A possible worry with our results is that perhaps only Dr. GRPO recruits the functional welfare axis, rather than RL in general. We therefore train a model via token-level REINFORCE. While Dr. GRPO applies a single trajectory-level advantage to all tokens, token-level REINFORCE assigns each action its own per-position advantage built from a returns-to-go signal and a per-position group baseline.

#### Per-turn reward signal.

Each rollout produces a sequence of turns $t = 0, 1, \dots, T_{i} - 1$ for trajectory $i$. At every turn the agent emits a single direction token and the environment returns a scalar reward

$$
r_{i,t}\;=\; r_{\text{step}}\;+\; r_{\text{Gold}{}}\cdot \Delta g_{i,t}\;+\; r_{\text{Mold}{}}\cdot \Delta\ell_{i,t},
$$

where $\Delta g_{i,t}$ and $\Delta\ell_{i,t}$ are the number of Gold tiles consumed and Mold tiles entered on turn $t$ respectively, and the constants take the values $r_{\text{step}}= -0.1$, $r_{\text{Gold}{}}= +20$, $r_{\text{Mold}{}}= -10$ also used by Dr. GRPO.

#### Returns-to-go.

We use undiscounted returns-to-go ($\gamma = 1$):

$$
G_{i,t}\;=\; \sum_{k=t}^{T_i - 1}r_{i,k}.
$$

$G_{i,t}$ is the trajectory’s reward summed from the current turn through termination, so the action emitted at turn $t$ is credited with all downstream consequences of the policy’s choices from $t$ onward.

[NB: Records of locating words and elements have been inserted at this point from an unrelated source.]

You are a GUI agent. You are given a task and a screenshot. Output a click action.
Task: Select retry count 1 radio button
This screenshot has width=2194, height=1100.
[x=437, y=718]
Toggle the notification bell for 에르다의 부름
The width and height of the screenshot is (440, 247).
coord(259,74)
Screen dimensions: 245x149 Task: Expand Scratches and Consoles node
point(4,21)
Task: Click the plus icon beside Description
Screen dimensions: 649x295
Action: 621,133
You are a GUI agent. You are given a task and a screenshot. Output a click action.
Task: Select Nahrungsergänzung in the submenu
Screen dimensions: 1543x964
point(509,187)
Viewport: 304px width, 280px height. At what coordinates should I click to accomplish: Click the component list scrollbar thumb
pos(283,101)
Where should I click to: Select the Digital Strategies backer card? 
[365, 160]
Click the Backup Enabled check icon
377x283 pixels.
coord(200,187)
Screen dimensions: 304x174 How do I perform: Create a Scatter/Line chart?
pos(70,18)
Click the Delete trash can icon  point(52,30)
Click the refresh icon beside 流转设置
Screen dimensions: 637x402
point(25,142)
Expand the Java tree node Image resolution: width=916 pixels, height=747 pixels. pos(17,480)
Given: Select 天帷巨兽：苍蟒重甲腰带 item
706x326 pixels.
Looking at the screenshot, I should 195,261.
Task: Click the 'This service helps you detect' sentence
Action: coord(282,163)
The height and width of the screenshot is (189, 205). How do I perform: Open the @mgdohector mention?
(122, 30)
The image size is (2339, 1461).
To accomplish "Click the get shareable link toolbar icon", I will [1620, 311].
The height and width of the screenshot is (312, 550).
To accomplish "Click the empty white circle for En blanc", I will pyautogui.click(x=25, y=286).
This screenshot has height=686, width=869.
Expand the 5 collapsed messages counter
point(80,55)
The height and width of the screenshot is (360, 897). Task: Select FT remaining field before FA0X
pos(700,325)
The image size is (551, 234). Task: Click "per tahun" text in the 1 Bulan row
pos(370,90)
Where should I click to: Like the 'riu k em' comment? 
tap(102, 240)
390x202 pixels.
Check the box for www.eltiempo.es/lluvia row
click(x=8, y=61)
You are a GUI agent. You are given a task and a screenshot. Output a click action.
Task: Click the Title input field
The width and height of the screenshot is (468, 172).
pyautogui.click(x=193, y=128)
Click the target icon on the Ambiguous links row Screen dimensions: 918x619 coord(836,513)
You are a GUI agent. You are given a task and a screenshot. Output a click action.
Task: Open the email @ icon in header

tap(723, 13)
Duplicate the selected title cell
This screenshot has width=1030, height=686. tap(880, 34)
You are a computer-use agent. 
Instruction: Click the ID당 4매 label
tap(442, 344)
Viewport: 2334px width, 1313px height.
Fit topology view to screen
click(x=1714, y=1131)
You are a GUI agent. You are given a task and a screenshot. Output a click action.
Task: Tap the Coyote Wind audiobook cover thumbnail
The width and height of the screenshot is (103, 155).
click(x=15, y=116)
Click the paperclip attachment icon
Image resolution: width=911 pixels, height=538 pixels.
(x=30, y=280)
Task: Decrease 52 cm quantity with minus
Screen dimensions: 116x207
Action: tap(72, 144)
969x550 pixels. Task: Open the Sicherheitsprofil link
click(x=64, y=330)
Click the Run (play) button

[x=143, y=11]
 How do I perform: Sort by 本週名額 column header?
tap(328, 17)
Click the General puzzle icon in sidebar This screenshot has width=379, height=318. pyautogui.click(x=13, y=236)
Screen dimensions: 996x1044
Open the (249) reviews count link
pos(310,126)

#### Per-position group baseline.

For every batch we sample $|\mathcal{G}|$ rollouts per maze prompt (the GRPO group). Within a group $g$, we let $\mathcal{G}$ for its index set and let $m_{i,t}\in \{0,1\}$ be the response mask (1 at valid turn positions, 0 at padding for trajectories that terminated before the maximum turn limit). The baseline at turn position $t$ is the mask-weighted mean return-to-go across that group’s still-active members,

$$
b^{(g)}_{t}\;=\; \frac{\sum_{i \in \mathcal{G}}m_{i,t}\, G_{i,t}}{\max\!\Bigl(\sum_{i \in \mathcal{G}}m_{i,t},\, 1\Bigr)},
$$

and the per-turn advantage is

$$
A_{i,t}\;=\; \bigl(G_{i,t}- b^{(g(i))}_{t}\bigr)\, m_{i,t}.
$$

#### Token-level PPO surrogate.

Following Ye et al. [31], we use a dual-clipping PPO variant. Let $\pi_{\theta}$ denote the current policy and $\pi_{\theta_{\text{old}}}$ the rollout-time policy. The importance ratio at turn $t$ of trajectory $i$ is

$$
\rho_{i,t}\;=\; \exp\!\bigl(\log \pi_{\theta}(a_{i,t}\mid s_{i,t}) - \log \pi_{\theta_{\text{old}}}(a_{i,t}\mid s_{i,t})\bigr),
$$

clamped in log-space to $[-20, 20]$ for numerical stability. We use the same dual-clip surrogate as Dr. GRPO, applied with per-turn advantages instead of trajectory advantages:

$$
L^{\text{clip}}_{i,t}\;=\; \begin{cases}\max\!\bigl(-\rho_{i,t}A_{i,t},\, -\bar\rho_{i,t}A_{i,t}\bigr)&\text{if }A_{i,t}\ge 0, \\[2pt] \min\!\bigl(\max(-\rho_{i,t}A_{i,t},\, -\bar\rho_{i,t}A_{i,t}),\, -c\, A_{i,t}\bigr)&\text{if }A_{i,t}< 0,\end{cases}
$$

where $\bar\rho_{i,t}= \mathrm{clip}(\rho_{i,t}, 1{-}\epsilon, 1{+}\epsilon)$, $\epsilon = 0.2$, and $c = 3.0$.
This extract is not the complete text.